Alan -
I took a quick look at the manual.
When you do the trick with the jumper, you're not actually bridging the amp, you're doing a parallel input into both channels. This means the same signal goes into both channels, which are operating independently in parallel and comes out in the two outputs. If you had two cabinets, then you would hook one cab to each channel and you could control the blend between them by using the input level controls on the front of the amp.
You can use a stereo 1/4 to stereo 1/4 cable to jump or XLR to XLR, but they're both unusual cables because they're the same gender on each end.
If you want to minimize the number of weird cables to buy/build, then I would create an XLR-XLR jumper and you can use a regular (mono) 1/4 cable from the mono full range out of the F1-X to either 1/4 input on the power amp. The F1-X doesn't have a TRS output, and the 1/4 jacks are designed to take a balanced signal, so it woudn't be compatible anyway.

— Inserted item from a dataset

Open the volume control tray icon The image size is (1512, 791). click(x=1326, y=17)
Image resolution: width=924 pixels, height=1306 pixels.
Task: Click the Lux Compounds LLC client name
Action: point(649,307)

The more feature-rich QSC has true bridging selectable by switch which is a little different than the parallel input setup that the jumper gives you. In bridge mode, the + side of your signal is fed to one amp and the - side to the other, so the two amps are actually being combined into one. This increases the power of the one channel beyond the sum of the power of the two channels (this is as if the speaker impedance had been reduced). The amp is then only one channel, and you only connect to one speaker jack. You can't easily do this without modifying the circuitry inside the amp.
For what it's worth, I've always liked the results of running my rig in full-range mode, whether bridged or paralleled. For a bass amp, even the high treble is every other instrument's low end, so you don't get the kind of win by splitting the sound as you do in a PA system where you are driving wildly different speakers for highs and lows.